3. Check prerequisites for the requested stage:
   - Repo environment: `uv sync --all-extras` or the smallest relevant extra if documented by the repo.
   - Stage 0 SDG: `NVIDIA_API_KEY`.
   - Stage 1-4 GPU work: CUDA/NVIDIA driver availability and enough VRAM.
   - Stage 4 export: the NeMo Export-Deploy container when using TensorRT.
   - Stage 5 deploy: Docker, NGC access, and `NGC_API_KEY`.
   - Remote execution: root `env.toml` profile for `--run` or `--batch`; load `references/remote.md` when remote scheduling, logs, or GPU placement matter.
4. Use dotlist overrides instead of editing defaults unless the user asks for reusable config changes. Keep sequence length, prefixes, pooling/normalization, prompt templates, and hard-negative counts consistent across stages.
5. Avoid launching API, GPU, Docker, Slurm, NIM, or long-running jobs unless the user explicitly asked to run them. Offer or run dry-runs, config review, and small pilots first.
6. If the user specifies GPU IDs, scope every stage command with `CUDA_VISIBLE_DEVICES=<ids>`.
7. For multi-stage local runs, prefer `uv run nemotron <family> run -c default --from <stage> --to <stage>`. The default `run` target stops at `eval`; `export` and `deploy` are opt-in.
8. When evaluating quality, compare against the base model on a fixed held-out evaluation set before recommending deployment. Do not substitute a standalone public-benchmark eval for the recipe's own Stage 3 evaluation.
9. For long-running SDG, prep, finetune, or eval work, start the process in a session-safe way and poll at human-scale intervals: roughly 60 seconds for small pilots and 120-300 seconds for larger runs.
10. For failures, load `PITFALLS.md`, localize the failing stage, then inspect the stage config, expected inputs, output directory, and corresponding CLI wrapper or `run_uv.py`.

## References

- `references/embed.md`: embedding recipe stages, commands, defaults, output paths, and operating patterns.
- `references/rerank.md`: rerank recipe stages, commands, defaults, output paths, and operating patterns.
- `references/evaluation.md`: metric interpretation, comparison hygiene, and deployment readiness checks.
- `references/remote.md`: remote execution profiles, batch/run mode, GPU scoping, logs, and polling.
- `PITFALLS.md`: common failures and recovery moves for SDG, prep, training, eval, export, deploy, and CLI setup.

## Examples

User asks: "Recall is decent, but nDCG is poor and the right passage is around rank 40. Should I tune embed or rerank?"

Load `references/rerank.md` and `references/evaluation.md`, explain that acceptable recall with poor top-rank ordering points to reranker tuning, then offer a cheap preview before training.

```bash
uv run nemotron rerank run -c default -d --from prep --to eval
```

## Troubleshooting

For failures, load `PITFALLS.md` first.
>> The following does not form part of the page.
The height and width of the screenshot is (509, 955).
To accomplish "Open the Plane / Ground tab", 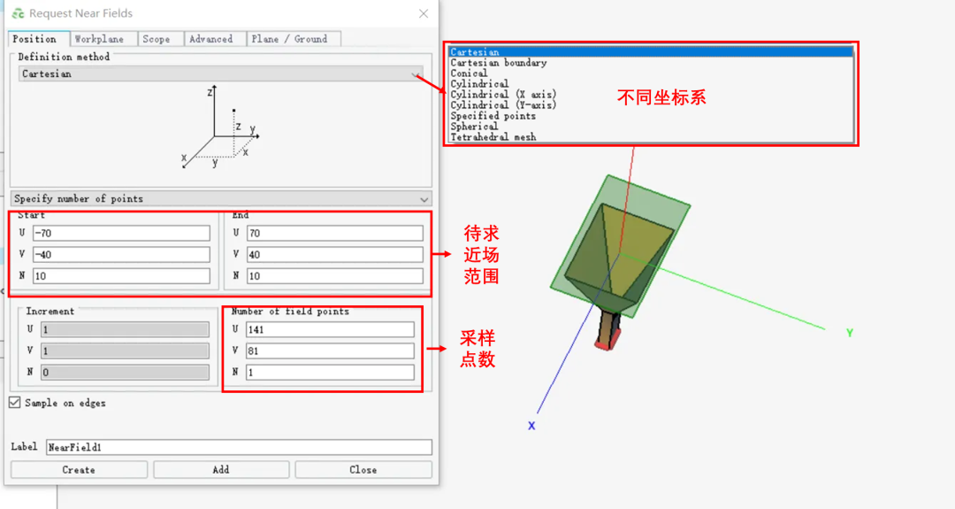I will pyautogui.click(x=289, y=39).
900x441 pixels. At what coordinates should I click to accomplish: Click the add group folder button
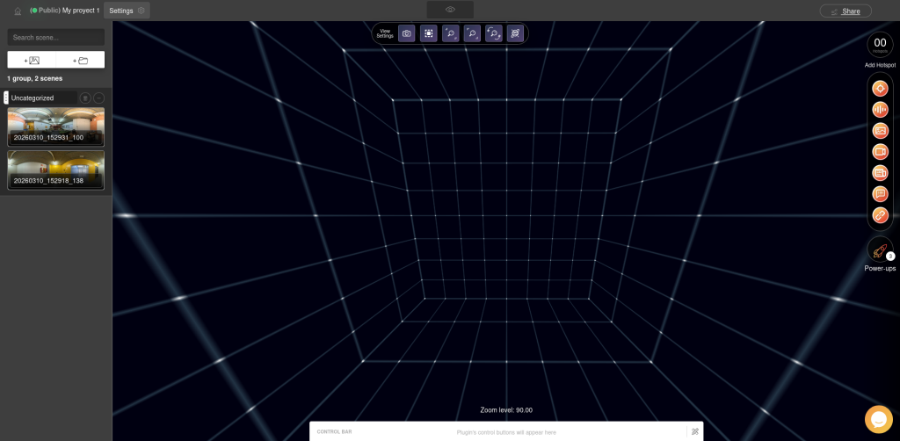point(80,60)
Localize the failing stage, then inspect the stage config, expected inputs, output directory, and corresponding CLI wrapper or `run_uv.py`.

## Limitations

- Bundled references are condensed snapshots; verify commands, flags, defaults, and output paths against the active checkout before execution.
- This skill does not provide datasets, checkpoints, credentials, GPU capacity, Docker images, or NIM services.

## Output Style

For planning or debugging recommendations, use this shape when it helps: `Decision`, `Why`, `Required inputs`, `Preview command`, `Execution command`, `Avoid`, and `Next step`. Omit fields that are irrelevant to a short answer.

Give concrete commands and file paths. State assumptions, expected inputs, expected outputs, and the cheapest validation step that proves the next action is ready. For long-running stages, separate preview commands from execution commands so the user can choose deliberately.

When reporting a dry-run or real run, include a compact run report: command, mode, config, dotlist overrides, input paths, output paths, validation signal or metric file, and next cheapest check. Include the checkout commit when it is available.